Vous êtes également passé par le PSG en équipes de jeunes. Pourquoi en être parti si tôt ?
C'était le début du projet qatari, et j'ai très vite senti que ça allait être compliqué. Donc je suis parti à Laval pour gagner du temps de jeu, et passer pro. J'ai quand même bien rebondi, j'ai réussi à tirer mon épingle du jeu dans un contexte difficile... Je suis bien entouré, et jusqu'à maintenant je pense avoir fait les bons choix.
 
Vous êtes fils d'un ancien footballeur, Nordine, petit-fils de Michel Le Milinaire et petit-neveu d'un champion olympique, Alain Mimoun. Vous étiez forcément destiné au sport de haut niveau...
Mon papa a été professionnel (passé par Beauvais, Laval, Vannes...) et international marocain, mais il ne m'a jamais poussé à faire du football. C'est juste que j'aimais ça et c'est moi qui ai demandé à prendre une licence de foot. Mon grand-père ne m'a jamais poussé non plus. Même si quand il me voit jouer, il me conseille, me dit ce que j'ai bien fait et ce que j'ai mal fait. Pour ce qui est de mon grand-oncle, Alain Mimoun, malheureusement je ne l'ai jamais vu.
 
Quels sont vos objectifs à court et moyen terme ?
A court terme, mon but est d'être champion, ça fait plus de vingt ans que ce n'est pas arrivé ici et ça serait super. Et puis continuer de jouer autant, d'enchaîner les titularisations. A moyen terme, j'aimerais bien rebondir dans un plus grand club, aller jouer un peu plus haut.

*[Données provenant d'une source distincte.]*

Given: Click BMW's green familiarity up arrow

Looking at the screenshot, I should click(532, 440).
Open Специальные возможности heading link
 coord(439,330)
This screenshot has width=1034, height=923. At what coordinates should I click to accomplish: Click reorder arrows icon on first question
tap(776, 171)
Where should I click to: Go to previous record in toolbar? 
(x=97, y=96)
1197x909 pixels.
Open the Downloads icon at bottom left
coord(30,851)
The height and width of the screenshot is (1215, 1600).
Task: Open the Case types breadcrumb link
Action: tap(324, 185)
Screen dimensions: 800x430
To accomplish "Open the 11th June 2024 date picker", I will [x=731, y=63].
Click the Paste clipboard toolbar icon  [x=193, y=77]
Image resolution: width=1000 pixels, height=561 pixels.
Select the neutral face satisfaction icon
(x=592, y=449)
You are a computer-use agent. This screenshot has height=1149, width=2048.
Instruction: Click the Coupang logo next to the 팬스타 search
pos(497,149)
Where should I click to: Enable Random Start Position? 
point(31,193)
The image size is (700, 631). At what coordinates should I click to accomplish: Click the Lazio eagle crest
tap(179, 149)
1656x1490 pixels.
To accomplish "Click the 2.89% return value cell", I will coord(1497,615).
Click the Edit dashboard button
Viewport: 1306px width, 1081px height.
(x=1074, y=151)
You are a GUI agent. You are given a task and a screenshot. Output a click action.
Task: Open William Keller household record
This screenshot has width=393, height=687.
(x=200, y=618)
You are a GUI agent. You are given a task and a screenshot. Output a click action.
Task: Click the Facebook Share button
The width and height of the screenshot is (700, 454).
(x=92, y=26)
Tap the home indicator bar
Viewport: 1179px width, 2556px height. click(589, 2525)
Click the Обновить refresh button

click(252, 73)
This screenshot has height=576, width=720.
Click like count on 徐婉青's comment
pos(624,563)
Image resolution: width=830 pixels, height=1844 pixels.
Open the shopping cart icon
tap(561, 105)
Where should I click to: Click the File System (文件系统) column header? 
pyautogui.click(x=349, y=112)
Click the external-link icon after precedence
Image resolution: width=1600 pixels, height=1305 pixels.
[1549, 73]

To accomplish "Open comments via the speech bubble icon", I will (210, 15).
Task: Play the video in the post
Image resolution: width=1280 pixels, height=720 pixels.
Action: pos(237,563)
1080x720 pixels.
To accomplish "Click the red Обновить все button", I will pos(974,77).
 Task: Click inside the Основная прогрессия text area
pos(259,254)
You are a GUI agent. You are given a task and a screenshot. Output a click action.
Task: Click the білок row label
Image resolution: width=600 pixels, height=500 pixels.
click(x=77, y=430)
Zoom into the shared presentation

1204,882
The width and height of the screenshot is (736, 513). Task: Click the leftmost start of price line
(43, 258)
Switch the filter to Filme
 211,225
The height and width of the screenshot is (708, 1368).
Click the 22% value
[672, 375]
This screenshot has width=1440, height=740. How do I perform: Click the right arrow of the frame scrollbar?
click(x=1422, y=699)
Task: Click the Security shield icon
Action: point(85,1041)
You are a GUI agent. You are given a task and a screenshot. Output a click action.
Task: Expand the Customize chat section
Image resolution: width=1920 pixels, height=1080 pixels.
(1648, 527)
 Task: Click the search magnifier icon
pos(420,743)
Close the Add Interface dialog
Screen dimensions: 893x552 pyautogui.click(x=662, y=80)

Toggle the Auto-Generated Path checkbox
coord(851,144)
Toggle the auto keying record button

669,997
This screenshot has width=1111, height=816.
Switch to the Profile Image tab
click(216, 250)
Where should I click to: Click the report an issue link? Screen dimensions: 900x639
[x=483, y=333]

«Pour moi, par rapport à mes qualités, j'adorerais jouer en Liga. C'est le jeu qui me correspond le mieux. L'Espagne, ça me fait vraiment rêver.»
Et si une offre intéressante arrivait cet hiver, vous y réfléchiriez ?
Si c'est une belle offre, forcément. Le train ne passe pas toujours deux fois. Il faut des fois savoir surfer sur la vague. Mais si on termine champions en juin et qu'on est qualifiés pour la Ligue des champions, je peux aussi très bien rester ici. 
 
Y a-t-il un Championnat en particulier qui vous fasse rêver ?
J'aime bien la Premier League, notamment pour l'immense ferveur qu'il y a là-bas, pour le football total. J'aime bien aussi la Bundesliga, un très bon Championnat. Mais pour moi, par rapport à mes qualités, j'adorerais jouer en Liga. C'est le jeu qui me correspond le mieux. L'Espagne, ça me fait vraiment rêver.
 
Et un retour en France, c'est envisageable ?
Bien sûr, je suis ouvert à tout, et je suis encore jeune. Si une belle opportunité se présente, pourquoi pas...
 
On parle de vous pour la sélection algérienne. Ça vous tenterait ?
Je suis français, mais mon père est algérien et marocain. J'ai déjà la nationalité marocaine, et je suis en train de faire les démarches pour avoir la nationalité algérienne. Pour l'instant, il n'y a rien de concret, même si mon agent a été sondé, mais jouer pour l'Algérie ou le Maroc, ça me plairait. A moi de continuer comme ça.»